__ASSIGNMENT__. Where the string "computer" shows up in a line of the records, copy that line.

__RECORDS SHOWN__.
════════

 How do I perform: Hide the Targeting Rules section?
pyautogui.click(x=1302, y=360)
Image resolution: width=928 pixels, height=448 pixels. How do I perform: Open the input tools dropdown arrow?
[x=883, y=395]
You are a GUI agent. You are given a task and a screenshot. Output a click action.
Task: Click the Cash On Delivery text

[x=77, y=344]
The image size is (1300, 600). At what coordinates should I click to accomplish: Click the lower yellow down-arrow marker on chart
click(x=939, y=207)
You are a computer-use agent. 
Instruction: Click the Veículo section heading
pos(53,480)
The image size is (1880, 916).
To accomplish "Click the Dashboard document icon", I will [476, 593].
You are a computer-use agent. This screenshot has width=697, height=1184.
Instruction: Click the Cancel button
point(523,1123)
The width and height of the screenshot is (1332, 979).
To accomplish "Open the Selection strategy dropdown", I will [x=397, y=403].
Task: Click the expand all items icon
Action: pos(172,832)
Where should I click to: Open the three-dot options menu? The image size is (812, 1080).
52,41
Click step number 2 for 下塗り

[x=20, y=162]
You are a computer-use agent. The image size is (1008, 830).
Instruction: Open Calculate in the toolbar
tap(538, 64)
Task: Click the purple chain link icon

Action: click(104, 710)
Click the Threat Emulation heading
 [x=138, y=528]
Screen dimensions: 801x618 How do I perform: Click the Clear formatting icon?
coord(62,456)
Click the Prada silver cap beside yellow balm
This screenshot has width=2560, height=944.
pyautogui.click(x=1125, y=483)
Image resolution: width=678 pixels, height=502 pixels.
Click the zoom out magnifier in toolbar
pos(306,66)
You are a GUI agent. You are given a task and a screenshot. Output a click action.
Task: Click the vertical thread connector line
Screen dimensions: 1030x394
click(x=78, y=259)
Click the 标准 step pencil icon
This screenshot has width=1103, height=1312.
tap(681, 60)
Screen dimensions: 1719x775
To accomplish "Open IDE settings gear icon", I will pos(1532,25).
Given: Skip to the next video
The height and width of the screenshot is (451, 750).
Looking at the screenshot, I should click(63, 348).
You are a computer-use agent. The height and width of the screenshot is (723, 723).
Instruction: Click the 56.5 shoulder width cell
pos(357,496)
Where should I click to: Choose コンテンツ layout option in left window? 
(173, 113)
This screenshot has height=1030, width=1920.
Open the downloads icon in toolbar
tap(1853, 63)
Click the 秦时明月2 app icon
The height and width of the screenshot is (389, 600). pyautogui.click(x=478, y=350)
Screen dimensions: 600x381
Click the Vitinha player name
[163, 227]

════════

__SOLUTION TO THIS TASK__.
You are a computer-use agent. 
You are a computer-use agent. This screenshot has width=697, height=1184.
You are a computer-use agent. The image size is (1008, 830).
You are a computer-use agent. The height and width of the screenshot is (723, 723).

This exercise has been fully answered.